For those in the European continent, most conversations are dominated by the football championship, Euro 2024. Whatever team each of you reading this article supports, let's discuss a potential future where your country's team or favourite team (there is no judgment here), is made up of ten robot players and one robot goalkeeper.

I am not saying this is a possibility...

but it seems that in our race to replace the human factor in most human interactions with AI, then I do not see why football would remain untouched. So let us assume it is happening, and then ask the question:

How is an AI football team formed?

As with every AI technology, we require Data, and a lot of it. In today's era of machine learning and AI, this data already exists but is being used to identify opponents' tactics, past mistakes, other teams' formations, and so on. The first step is already available.


Next would be to use that data for predictability, and again, that technology exists. Using Machine Learning and AI, we can predict a person's next steps based on the opponent's reaction. After all, wasn't the algorithm that beat the best chess player the one that started the AI race?

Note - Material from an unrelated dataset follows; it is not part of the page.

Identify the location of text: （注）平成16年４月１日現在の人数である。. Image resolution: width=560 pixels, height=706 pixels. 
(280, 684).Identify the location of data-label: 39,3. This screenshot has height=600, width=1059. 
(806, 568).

Great! Then we need robots to act out these predictabilities and again, the technology is here already! There are pet robots and machines in factories that were programmed to complete certain tasks otherwise done by humans.

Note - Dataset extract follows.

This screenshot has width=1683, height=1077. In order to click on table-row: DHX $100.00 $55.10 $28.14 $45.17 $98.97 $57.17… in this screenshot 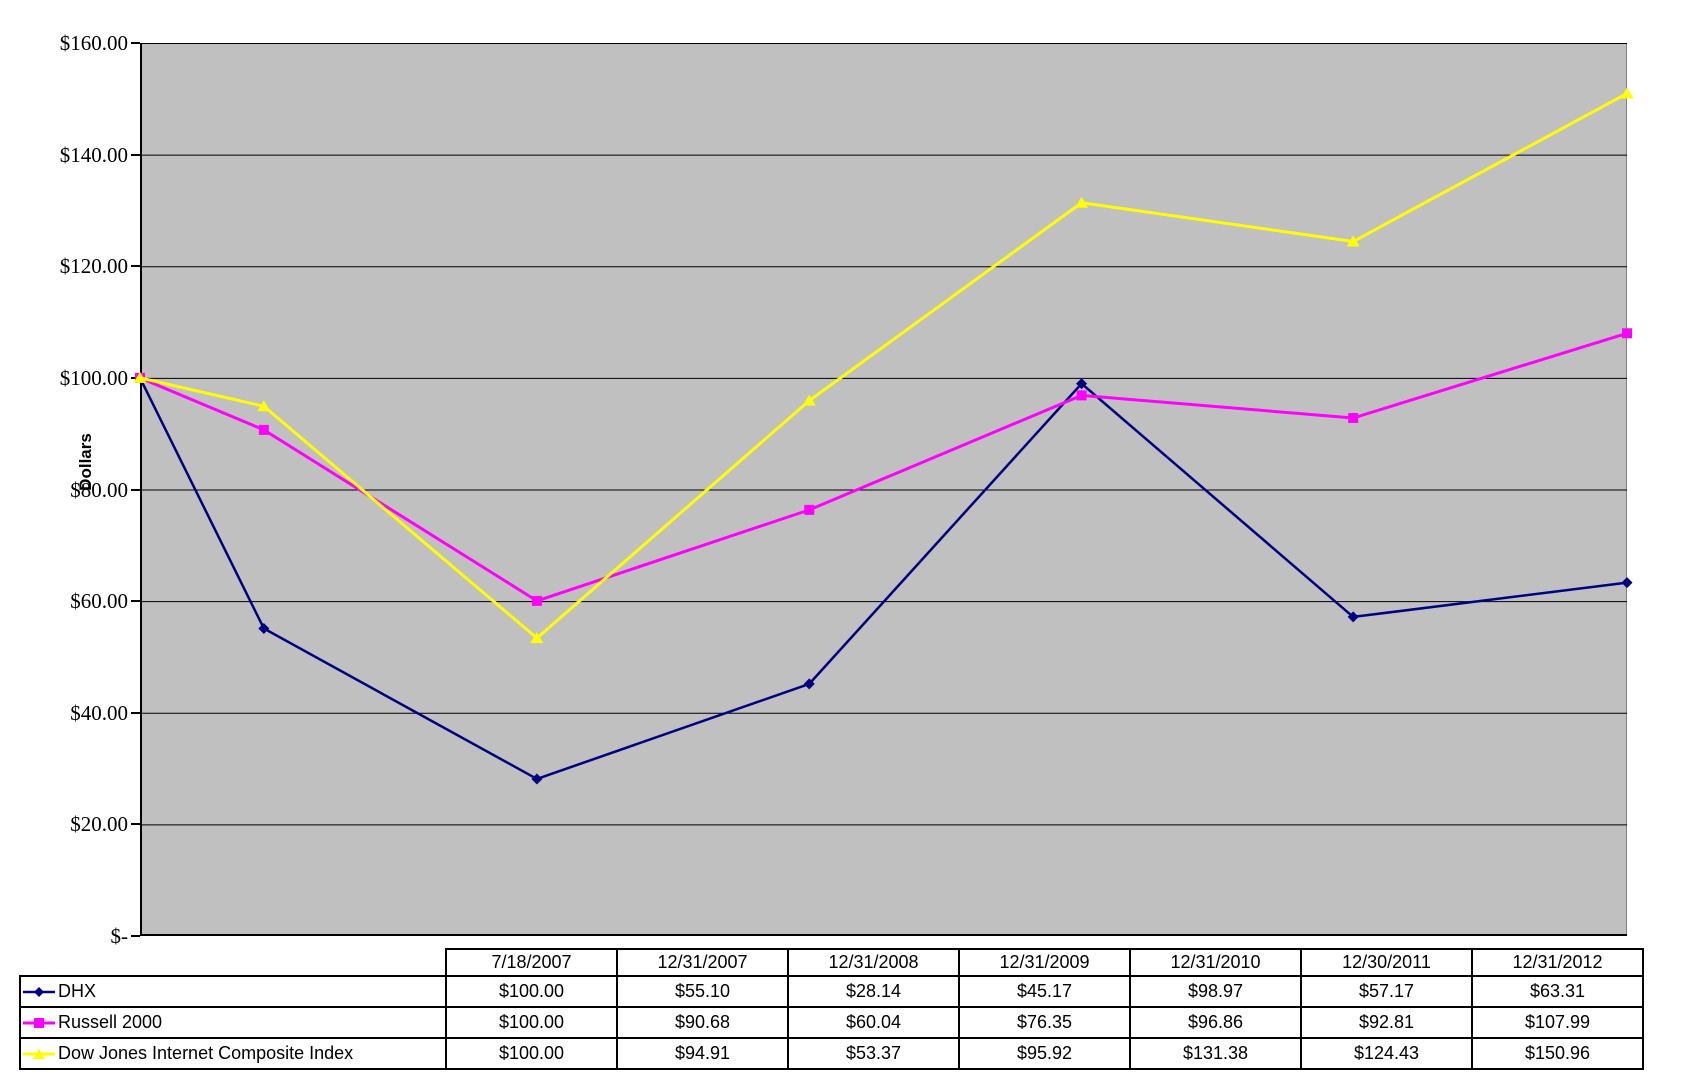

In other words, we already have everything we need to build an AI team using that team's historical data. But this is where it becomes a bit complicated. If all teams built their AI teams in this manner to replace their players, the AI players would only know what to do based on past data. Without adding new data points or 'out-of-the-box' information, they will continue to re-iterate and perfect their techniques until their output is optimal based on historical data.


In order to add information, clubs start discussing trading of proprietary data because, despite the current trend that 'online data is free', which is wrong, no club will ever agree to give their data for free. I think that is something no one will question. Then the option becomes to either buy proprietary data from other teams to learn their historical data or run simulations to try and get new inputs.


The only problem with running simulations is that they will be run in a controlled environment whereby the goalkeeper is not actively trying to keep the opponent from scoring. The defender is not intuitively trying to stop the attacker, although let's face it, some don't, even now. Simulations are great for practice, but there is a massive difference between simulated data and real-world data. If you don't believe me, then ask every data professional who transitioned from learning with clean data to cleaning data.


How can we make a simulated environment to be as realistic as possible?


Bring together talented football players and try out different tactics. Let these professionals play out different scenarios and then analyse, perfect, and re-iterate. But here we get into a paradox. We built an AI team to move away from humans in the game, and now we need humans to perfect the AI team. Data comes from humans, and if AI data is used to train itself, we will perfect what is known and never discover anything else.


Let us say that the clubs and the players who train AI agree with all of this. Would you watch the games with the same fever and excitement as you do now? And if your answer is 'no, it won't ever happen', I will ask, ' Why not? ' We are touching every other aspect of humanity, especially privacy, so why not football?